I'm really out of my depth on this topic, but I believe one can
improve considerably on a mere inverted index.

Furthermore, All the indexing could be resident on the disk
(estimated about 1/3 or 1/2 the space of the text itself), and one
would not have to *create* the index at run time, merely *use* it, a
process which would take very little time (less than a second,
probably, for a fairly hefty search).
-- 
--------------------
Sarge Gerbode -- UUCP:  pyramid!thirdi!metapsy!sarge
Institute for Research in Metapsychology
950 Guinda St.  Palo Alto, CA 94301

nujohnso@ndsuvax.UUCP (Ceej) (11/01/88)

In article <5790@hoptoad.uucp> tim@hoptoad.UUCP (Tim Maroney) writes:
>
>Let's see, [...]
> So it would
>take 6710 hours or about three and a third work years to scan in 671
>books.  And I think my two minutes a page estimate may be optimistic,
>not to mention extra costs for indexing and mastering.

I would say that if you automated the process, it would cut that time down
to around 2500 hours.  By automating, I mean setting the process up so that
the pages are fed into the process continually and ~24 hours a day.  Note that
this estimate is certainly not conservative, and the time required to set up
this system is not included.  Actual requirements may vary.  Please consult
your CD-ROM handbook for details.

--
nujohnso@ndsuvax.bitnet   nujohnso@plains.NoDak.edu   ...!uunet!ndsuvax!nujohnso
                        i want a shoehorn with teeth

olsen@XN.LL.MIT.EDU (Jim Olsen) (11/02/88)

In article <300.236DAA95@mailcom.FIDONET.ORG>, Bernard Aboba writes:
>Not to mention the copyright problems, which many publishing firms have 
>already concluded to be insurmountable.

But there is a wealth of important works in the public domain, such as
government documents and works of pre-20th-century authors.  While one
would still have to recover scanning costs, these are small compared to
the costs of producing an original work, and will continue to decrease.
Much of the more recent material is already in digital form.

>Imagine the damage that could be done, say if a volume of legal
>references were copied by virtually every student at a law school, who
>then took the pirated copies with them into their practices?

Imagine the value to those law students of having, for modest cost,
the entire United States Code, Code of Federal Regulations, or United
States Reports (Supreme Court decisions) in their shirt pockets!

dmocsny@uceng.UC.EDU (daniel mocsny) (11/02/88)

In article <300.236DAA95@mailcom.FIDONET.ORG>, postmaster@mailcom.FIDONET.ORG (Bernard Aboba) writes:
> Not to mention the copyright problems, which many publishing firms have 
> already concluded to be insurmountable.

As electronic publishing methods mature and provide convenience and
capability far beyond printed media, we find our concepts of intellectual
property to be preventing us from taking advantage of these benefits.
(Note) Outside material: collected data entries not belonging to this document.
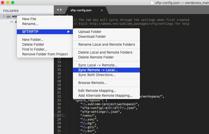Image resolution: width=209 pixels, height=134 pixels.
Task: Open Browse Remote... from submenu
Action: [92, 83]
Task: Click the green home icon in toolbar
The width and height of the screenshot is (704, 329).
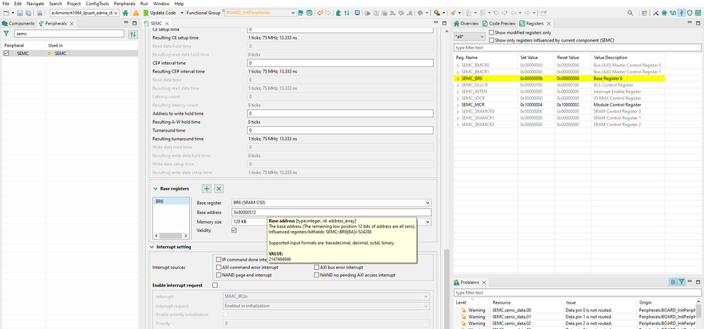Action: tap(126, 13)
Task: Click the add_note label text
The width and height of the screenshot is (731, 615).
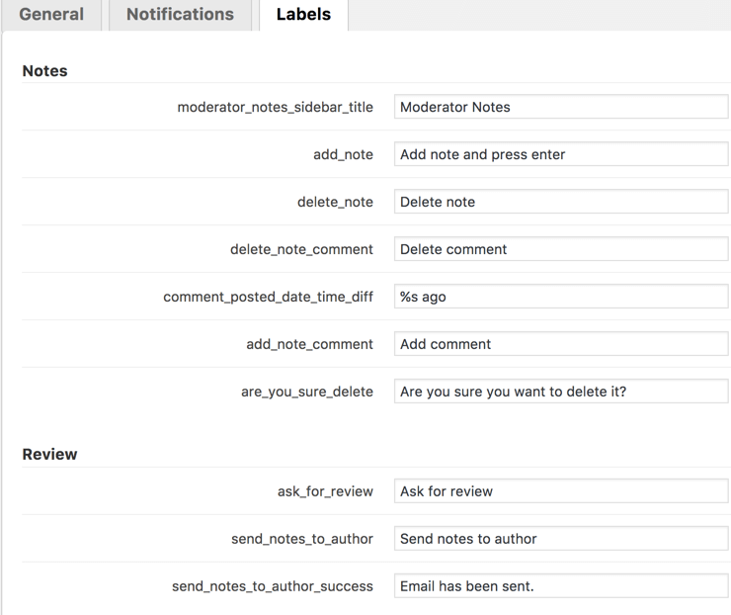Action: (x=343, y=154)
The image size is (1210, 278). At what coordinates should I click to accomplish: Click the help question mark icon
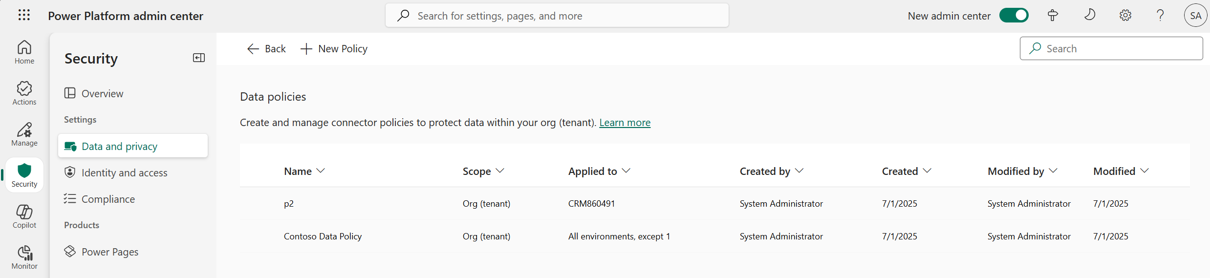(1160, 16)
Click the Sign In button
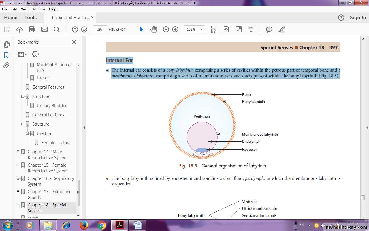Image resolution: width=369 pixels, height=231 pixels. [357, 18]
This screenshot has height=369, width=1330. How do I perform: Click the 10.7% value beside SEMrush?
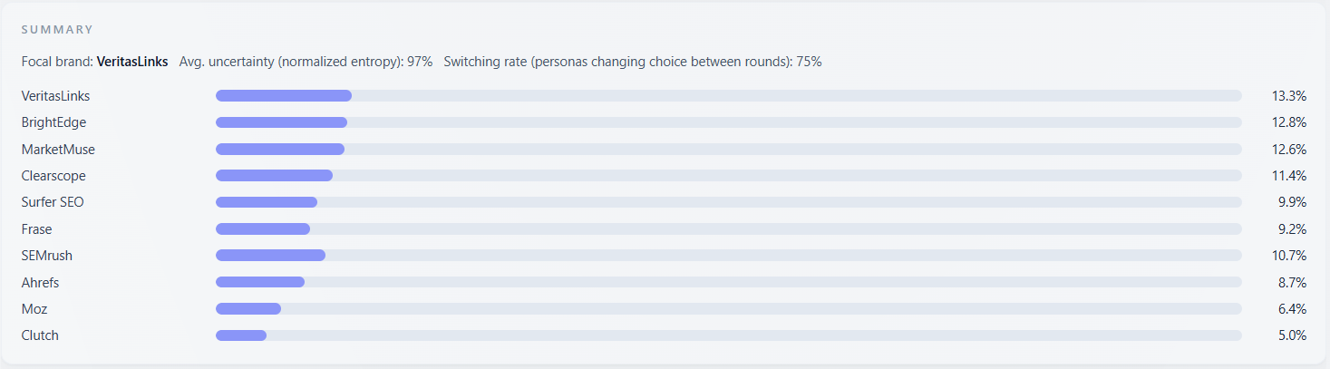click(1288, 256)
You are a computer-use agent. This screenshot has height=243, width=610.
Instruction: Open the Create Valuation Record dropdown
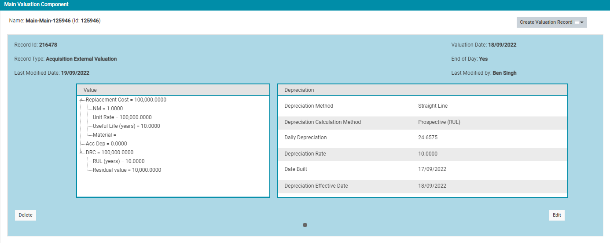tap(551, 22)
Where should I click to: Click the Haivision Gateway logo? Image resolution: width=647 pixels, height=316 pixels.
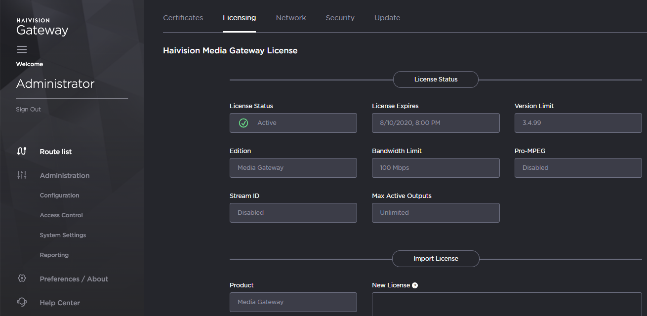42,27
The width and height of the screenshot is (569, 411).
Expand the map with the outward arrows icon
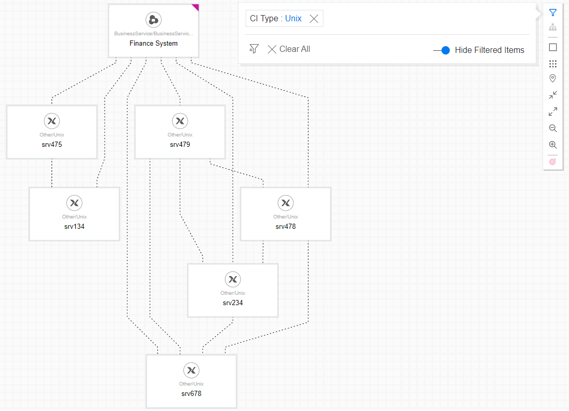pyautogui.click(x=552, y=111)
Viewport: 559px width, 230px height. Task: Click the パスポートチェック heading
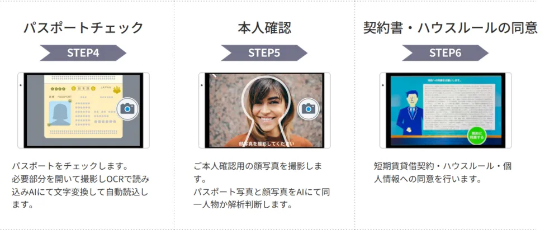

My
main quarrel is not with the publishers of the Brittanica, but with the
firms that profit from the sale and distribution of scholarly journals.
The authors of these works do not usually derive any royalty from them.
Furthermore, most of the work is publicly funded, and the authors want
to obtain the widest possible exposure. The system we have now, that of
relying on private companies to typeset, print, and disseminate the
journals, has worked well enough in the past. However, these companies
exist to serve the technical community, and not vice versa. If electronic
publishing can help the members of the technical community share results
with each other more effectively, then we must remove legal barriers
that interfere with it.

That does not have to mean bankruptcy for the technical publishers. If
they took the lead in organizing the infrastructure for electronic
dissemination of the research literature, they could provide better 
service for the same price that the average institution pays now
for its journal subscriptions. Their costs would be lower and their
profits higher. Instead, they will probably sit on the fence and
continue to render our information less available via paper, until
we take matters into our own hands, adopt markup-language standards,
and distribute our own literature free of charge over our own networks.

Mass-market publishers have a different sort of problem, because they
do not serve a community of peers. I.e., a real distinction exists
between producers (writers) and consumers. Since the writers are
profit-motivated, they need paper to defend their intellectual property
rights. At some point, however, the utility of printed information
must become so much lower than the utility of electronic information
that paper will lose its advantage.

Dan Mocsny

cramer@optilink.UUCP (Clayton Cramer) (11/02/88)

In article <5800@hoptoad.uucp>, tim@hoptoad.uucp (Tim Maroney) writes:
> In article <282@bilver.UUCP> bill@bilver.UUCP (Bill Vermillion) writes:
> Wrong.  The idea is to be able to read Shakespeare, to copy and paste
> relevant sections for critical essays, to print sections for reading at
> leisure when away from the computer, to do word-frequency analyses, to
> follow cross-reference chains among related keywords and topics, and so
> on.  Computers are a terrible medium for leisure reading -- less text
> shows on a screen than on a printed page, and the screen luminescence
> leads to eye fatigue, not to mention the lack of physical portability.
> If all you can do is read, what you have is far worse than a printed book.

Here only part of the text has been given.